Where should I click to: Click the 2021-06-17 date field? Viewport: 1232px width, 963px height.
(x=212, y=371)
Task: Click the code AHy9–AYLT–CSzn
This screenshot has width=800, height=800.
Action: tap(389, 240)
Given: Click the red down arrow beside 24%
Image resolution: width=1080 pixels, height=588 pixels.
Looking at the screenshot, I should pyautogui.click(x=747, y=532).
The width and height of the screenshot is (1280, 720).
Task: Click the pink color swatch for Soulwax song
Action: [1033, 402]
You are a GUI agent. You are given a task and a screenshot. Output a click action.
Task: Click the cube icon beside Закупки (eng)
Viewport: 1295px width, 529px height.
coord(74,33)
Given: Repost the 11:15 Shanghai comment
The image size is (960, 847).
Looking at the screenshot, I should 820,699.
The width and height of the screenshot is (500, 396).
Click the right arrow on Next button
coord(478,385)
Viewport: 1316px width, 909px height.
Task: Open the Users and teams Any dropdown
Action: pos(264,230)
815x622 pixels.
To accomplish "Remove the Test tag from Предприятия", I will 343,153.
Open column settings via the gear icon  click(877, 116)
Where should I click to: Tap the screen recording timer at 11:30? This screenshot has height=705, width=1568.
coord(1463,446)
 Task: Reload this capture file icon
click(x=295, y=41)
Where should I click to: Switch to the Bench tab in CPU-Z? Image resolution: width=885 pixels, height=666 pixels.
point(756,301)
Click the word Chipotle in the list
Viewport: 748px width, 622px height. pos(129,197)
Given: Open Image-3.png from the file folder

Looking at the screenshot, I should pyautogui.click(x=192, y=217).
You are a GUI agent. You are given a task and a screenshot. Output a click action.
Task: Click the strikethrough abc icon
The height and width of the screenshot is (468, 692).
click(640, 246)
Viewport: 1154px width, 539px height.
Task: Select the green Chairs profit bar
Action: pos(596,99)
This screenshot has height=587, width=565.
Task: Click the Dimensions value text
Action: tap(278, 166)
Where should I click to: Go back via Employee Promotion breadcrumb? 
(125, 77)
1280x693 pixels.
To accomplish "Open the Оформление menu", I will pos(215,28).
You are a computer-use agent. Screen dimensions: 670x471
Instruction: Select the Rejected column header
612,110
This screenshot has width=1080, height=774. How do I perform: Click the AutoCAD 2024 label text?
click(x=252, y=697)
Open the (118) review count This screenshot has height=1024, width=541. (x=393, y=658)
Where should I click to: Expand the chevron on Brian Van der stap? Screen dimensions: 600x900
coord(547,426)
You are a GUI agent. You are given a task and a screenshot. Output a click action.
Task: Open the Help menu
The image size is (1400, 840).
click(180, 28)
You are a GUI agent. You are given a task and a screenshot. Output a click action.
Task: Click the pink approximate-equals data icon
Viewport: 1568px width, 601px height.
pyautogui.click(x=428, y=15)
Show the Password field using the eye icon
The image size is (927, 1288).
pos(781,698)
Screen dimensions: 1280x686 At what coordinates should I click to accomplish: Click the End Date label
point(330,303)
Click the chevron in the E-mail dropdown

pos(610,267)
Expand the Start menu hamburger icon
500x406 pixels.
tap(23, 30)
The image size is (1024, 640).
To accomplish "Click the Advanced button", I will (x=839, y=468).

WORK REQUIRED: What lines of the preceding data include the string "menu"? Pull them out.

ANSWER BOX:
To accomplish "Open the Оформление menu", I will pos(215,28).
Task: Open the Help menu
Expand the Start menu hamburger icon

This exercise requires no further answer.